Dedicated to all women who had and still have to live this life, thank you to the unknown writer from Syria.
“WHAT I WAS…
I was a student, once.
I graduated from a prestigious university and shook hands with its founder when I received my diploma.
Now my hands grasp at others’ unwanted clothes;
Cling desperately to donated gifts for my children;
Shove aside other mothers who might win these prizes instead of me.
I was a teacher, before.
I taught English to Syria’s brightest and used up the electricity marking books late into the night.

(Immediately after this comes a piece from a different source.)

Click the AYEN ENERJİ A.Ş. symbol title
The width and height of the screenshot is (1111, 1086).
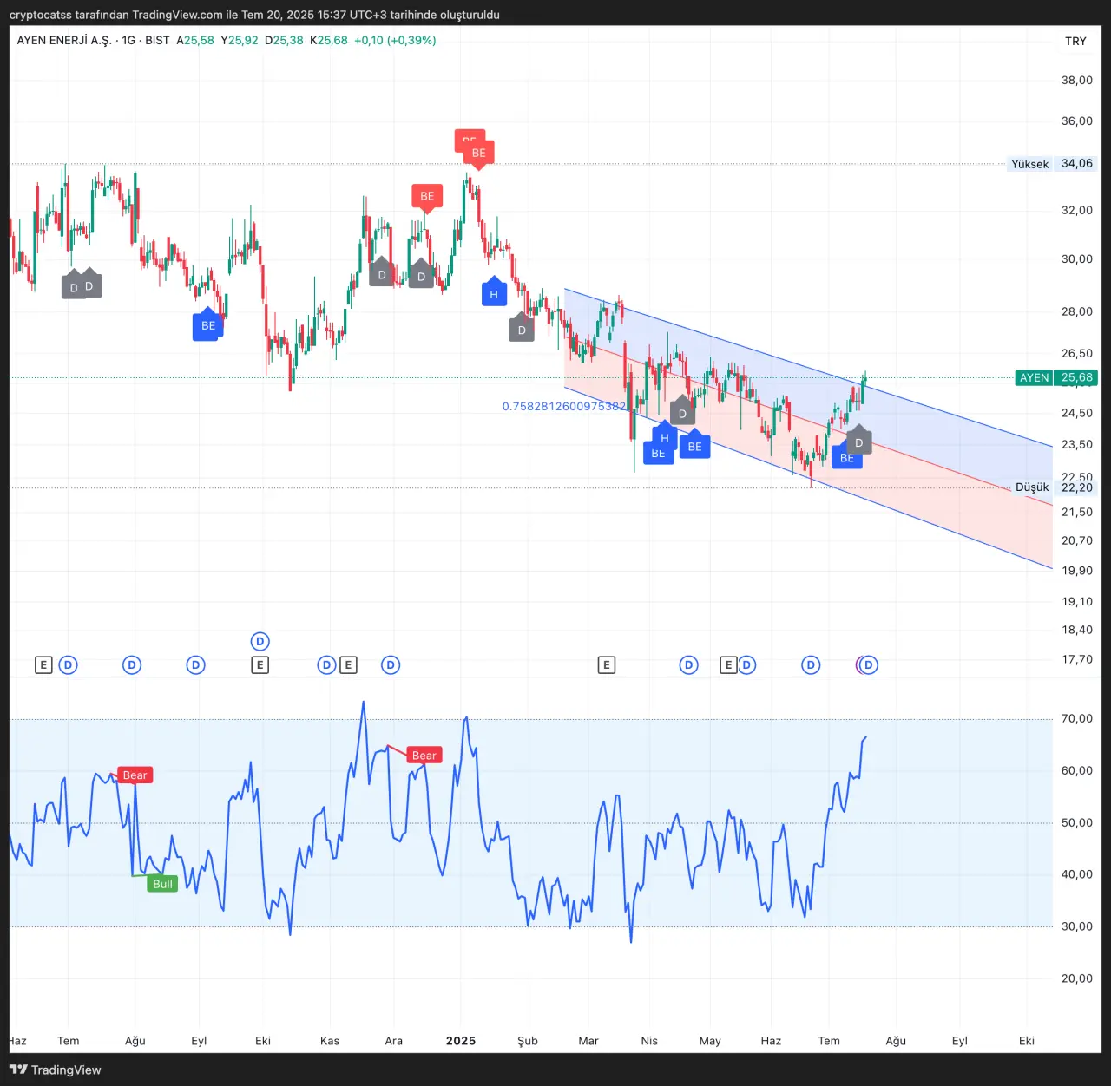pos(64,41)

Now strangers speak to me slowly, like a baby, asking “Do…you…understand?”
And I fool myself that I’m sleeping when night falls
And there is no light but the stars’ to see by.
Really I am doing the same as in daylight, just on my back.
I was a neighbour, back then.
I made baklava and brought it to Aleema when she was ill.
We car-shared on school runs.
Now I live next to strange men who shout and fight late into the night, whilst I clutch my children;
Next to foreign women who pull my hair and accuse me of cutting in the lunch line.
I was a woman, long ago.
I wore make up, I went shopping with friends in Damascus.
I brushed my black hair before a dressing table mirror.
Now I wash with wet wipes.
I search for donated shoes that fit; style is a rare and happy coincidence.
I queue to use portable toilets filled hourly by thousands of ill and unwashed strangers.
Those that bother to use them, at least.
I was a wife.
Ahmad brought me bracelets from the market on his way home from work.
He got grumpy when I woke him in the morning but smiled when he heard me singing.
He hugged our children,
And kissed me before he left,
And went out humming, as he always does.
As he always did.
Now I tell my name to the English girl before me and shake my head when she asks for my husband’s.
She nods and tries to look understanding. But what can she understand?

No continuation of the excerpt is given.